Editorial: Higher education in need of funding

How the state of Louisiana continues to fund higher education in Louisiana continues to be maddening.

Since his election to his first

term in 2008, Gov. Bobby Jindal has cut $700 million in funding to state

colleges and universities.

Some of that gap has been made up by higher tuition charges to

students.

But one thing is clear: The

governor and state lawmakers can’t have it both ways, touting a higher

education system that prepares

students for high-paying jobs and as an elixir for the state’s

chronic poverty while failing to adequately fund these institutions.

Shackled by the state cuts, university presidents and higher education boards have pleaded for the past few years for greater

latitude in raising tuition. Those efforts have made little headway in the state Capitol.

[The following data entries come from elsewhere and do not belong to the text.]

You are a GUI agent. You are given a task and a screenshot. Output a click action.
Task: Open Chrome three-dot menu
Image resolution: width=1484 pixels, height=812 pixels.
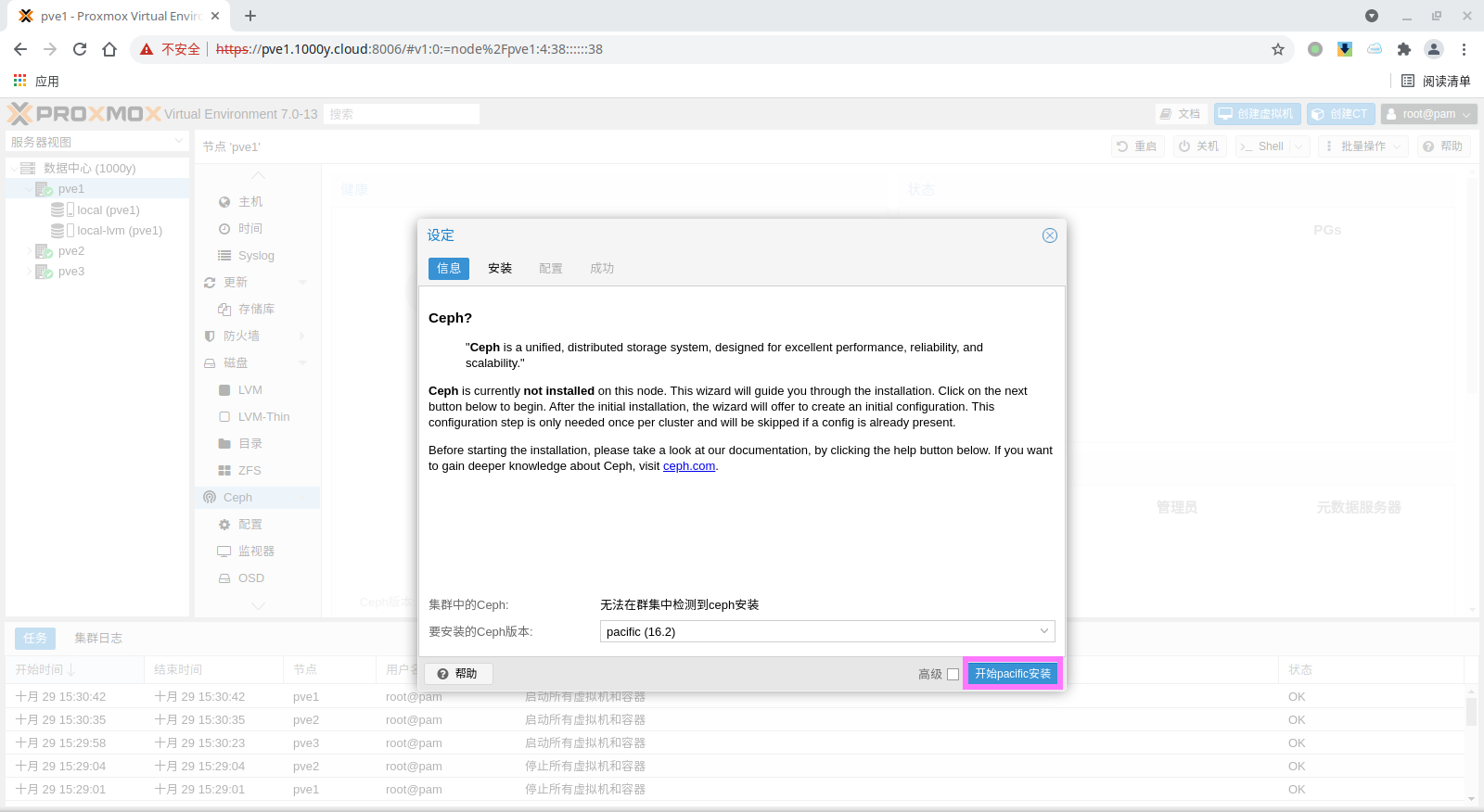1464,49
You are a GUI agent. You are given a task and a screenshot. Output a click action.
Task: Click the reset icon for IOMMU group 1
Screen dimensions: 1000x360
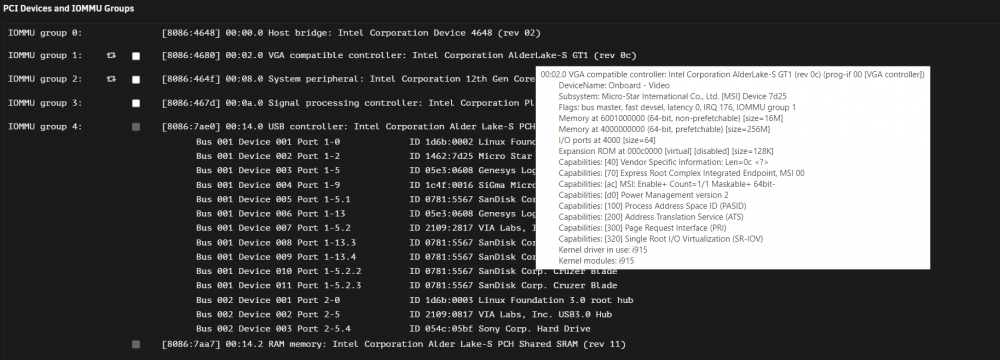click(112, 56)
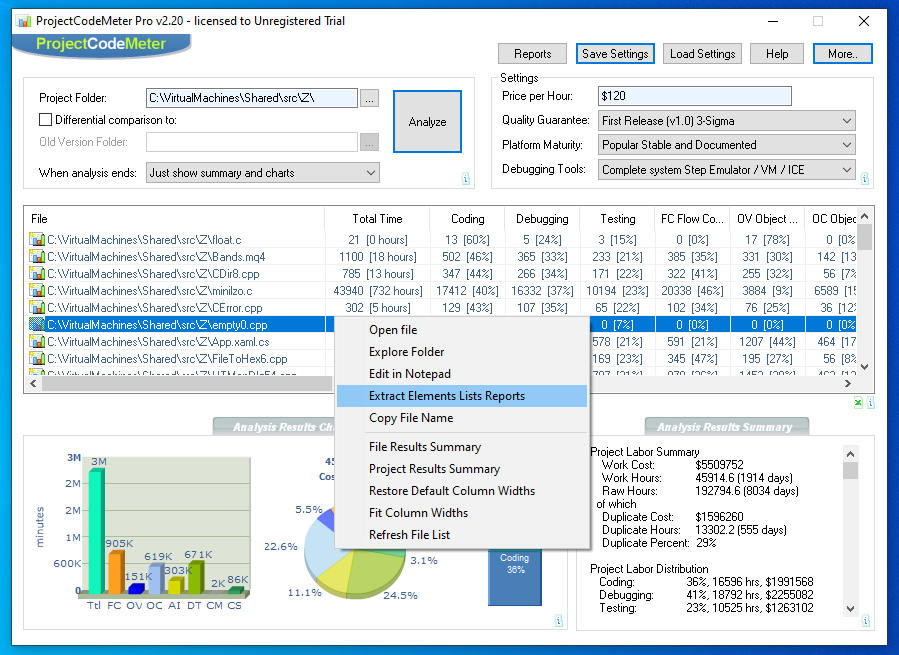Click the info icon in the project folder panel
899x655 pixels.
click(x=466, y=180)
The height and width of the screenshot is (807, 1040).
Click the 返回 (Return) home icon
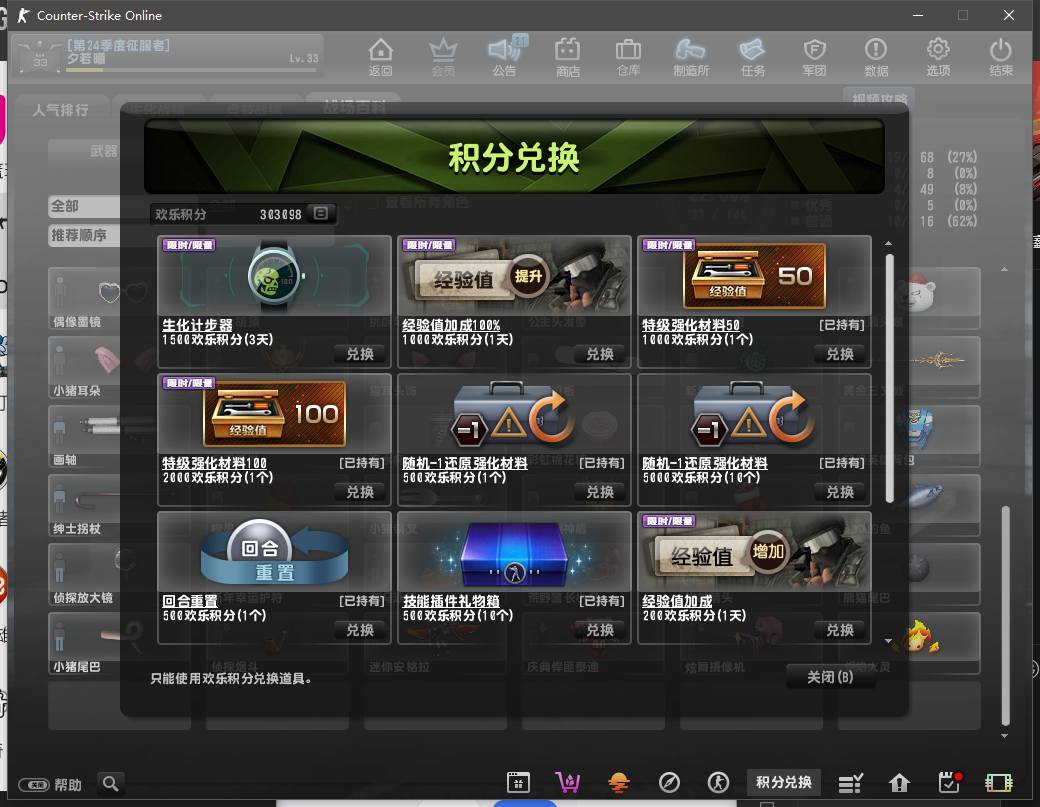381,56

University of Louisiana System President Sandra Woodley said given the political climate, fighting for more discretion on

tuition increases is a waste of time.

‘‘We do need financial relief,’’ she said. ‘‘(Funding) stability is our number one priority, but we need to focus on what

we can get done.’’

Southern University System President Ronald Mason agreed. He said his colleagues should focus more on ending the practice

of state lawmakers stripping state funding from institutions that corresponds with those institutions’ tuition increases,

leaving university and college presidents with a net zero funding increase.

‘‘What’s more important,’’ Mason told The Advocate of Baton Rouge, ‘‘is that we stabilize funding and be able to keep the

tuition we charge.’’

Woodley favors changes to the 2010 Louisiana Grad Act, which allows universities to raise tuition up to 10 percent annually

if they meet graduation and retention rates.

She said it is unfair to hold universities with a large population of low-income and non-traditional students to the same

graduation and retention standards as institutions with higher-achieving students.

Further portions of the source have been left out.